Thursday, November 07, 2013
Church, Not Event
“The culture has changed, therefore the church must change.” That refrain, whether expressed or assumed, is the dominant motif of much of today’s church literature. And almost always, I’m unconvinced. Too often evangelicals mistake superficial trends for tectonic shifts. And too often we simply mirror the culture, as if what the world really needed was for the church to be just like it.There is a lot of wisdom there. We tend to think of "church" as a location or event, but it is not. Now even that statement is cliche' for many. But the cliche' stops there - no one goes on to say what church really is.
Tim Chester and Steve Timmis’ new book Everyday Church does highlight recent shifts in Western culture, and it calls for churches to change in response. Yet refreshingly, their analysis of culture and prescriptions for change hit the mark just about every time.
POST-CHRISTENDOM EVANGELISM FOR A POST-CHRISTENDOM WORLD
The main premise of Everyday Church is that churches in the United Kingdom, and increasingly in America, are facing a post-Christendom world yet relying on evangelistic methods left over from Christendom. For generations we have tended to subsist on capital generated by a church-saturated culture, but now that the culture has shifted underfoot we are overdrawing our account.

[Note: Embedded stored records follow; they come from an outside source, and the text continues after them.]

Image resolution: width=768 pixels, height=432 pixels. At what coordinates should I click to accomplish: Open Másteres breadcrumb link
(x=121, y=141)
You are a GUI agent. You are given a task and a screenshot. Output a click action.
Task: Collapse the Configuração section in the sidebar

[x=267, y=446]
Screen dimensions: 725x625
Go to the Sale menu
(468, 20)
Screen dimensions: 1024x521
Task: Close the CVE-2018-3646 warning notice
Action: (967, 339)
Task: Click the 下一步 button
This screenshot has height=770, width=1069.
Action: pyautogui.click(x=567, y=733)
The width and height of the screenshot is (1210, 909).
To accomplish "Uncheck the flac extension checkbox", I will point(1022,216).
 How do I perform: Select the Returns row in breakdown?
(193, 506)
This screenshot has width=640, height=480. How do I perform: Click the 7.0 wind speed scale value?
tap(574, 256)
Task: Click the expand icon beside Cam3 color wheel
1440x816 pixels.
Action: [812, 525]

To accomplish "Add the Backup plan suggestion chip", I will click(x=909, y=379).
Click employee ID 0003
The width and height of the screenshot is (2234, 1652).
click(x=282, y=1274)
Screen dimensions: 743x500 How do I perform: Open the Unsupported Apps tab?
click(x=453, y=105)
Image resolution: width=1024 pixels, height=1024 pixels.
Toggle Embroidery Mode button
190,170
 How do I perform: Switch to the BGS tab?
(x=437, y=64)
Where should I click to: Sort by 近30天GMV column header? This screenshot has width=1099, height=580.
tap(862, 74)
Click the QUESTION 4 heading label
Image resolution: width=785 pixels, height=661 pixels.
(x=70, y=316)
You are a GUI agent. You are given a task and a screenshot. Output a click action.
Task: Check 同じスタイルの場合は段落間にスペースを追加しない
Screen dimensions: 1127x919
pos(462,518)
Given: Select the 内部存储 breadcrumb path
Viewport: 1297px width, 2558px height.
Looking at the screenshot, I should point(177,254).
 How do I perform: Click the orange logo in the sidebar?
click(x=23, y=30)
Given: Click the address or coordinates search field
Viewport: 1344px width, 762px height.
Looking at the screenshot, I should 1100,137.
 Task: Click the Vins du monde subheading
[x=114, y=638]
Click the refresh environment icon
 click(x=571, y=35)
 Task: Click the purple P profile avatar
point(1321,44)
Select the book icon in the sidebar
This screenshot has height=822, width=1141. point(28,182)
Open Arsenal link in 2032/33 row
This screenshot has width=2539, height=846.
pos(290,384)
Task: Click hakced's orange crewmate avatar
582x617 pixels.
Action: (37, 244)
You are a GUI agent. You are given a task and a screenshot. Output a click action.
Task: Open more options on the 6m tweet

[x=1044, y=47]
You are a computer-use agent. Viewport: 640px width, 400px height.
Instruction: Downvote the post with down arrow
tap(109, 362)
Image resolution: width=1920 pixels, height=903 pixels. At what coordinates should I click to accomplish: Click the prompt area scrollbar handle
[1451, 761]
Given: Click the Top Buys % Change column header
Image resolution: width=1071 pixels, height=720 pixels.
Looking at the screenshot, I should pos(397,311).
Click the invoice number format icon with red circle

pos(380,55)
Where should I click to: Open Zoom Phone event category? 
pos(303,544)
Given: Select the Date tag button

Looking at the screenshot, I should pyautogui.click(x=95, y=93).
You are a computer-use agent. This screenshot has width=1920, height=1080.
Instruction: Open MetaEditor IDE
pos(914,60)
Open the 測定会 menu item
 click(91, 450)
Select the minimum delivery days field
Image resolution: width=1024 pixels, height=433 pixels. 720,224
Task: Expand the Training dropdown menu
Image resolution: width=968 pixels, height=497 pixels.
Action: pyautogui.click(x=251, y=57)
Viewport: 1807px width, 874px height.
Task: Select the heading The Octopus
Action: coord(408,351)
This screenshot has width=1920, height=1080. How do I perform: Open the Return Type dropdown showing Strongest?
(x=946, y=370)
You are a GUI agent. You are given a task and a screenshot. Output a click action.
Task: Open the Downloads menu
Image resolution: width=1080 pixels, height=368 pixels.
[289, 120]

When church occupied a central place in the culture, we could expect people to come to us. So church growth proponents of various stripes focused on providing the best Sunday-service product as defined by the tastes of a targeted clientele. But now, increasing numbers of people simply have no background in church and no desire to go to church. We cannot entice them to come to us, which means that we have to go to them.
Click here to read the whole review.
Certainly there is a place and a need for gathering, but church is more.
There is the old "body of Christ" thing, but this too seems to ill-defined.
Or is it? Quick - define a "cat." Did whatever you come up with adequately distinguish between a house cat and a mountain lion? I bet not. The point? Living things are hard to define and even harder to control, because you cannot control what you cannot define. And i think that is the heart of the problem. We want the church to be something well-defined and controllable. Yet, it is anything but. It is a living breathing organism, full of will (and ill-will.)
But, like most organisms one of its basic purposes is to grow and reproduce - if we will only let it.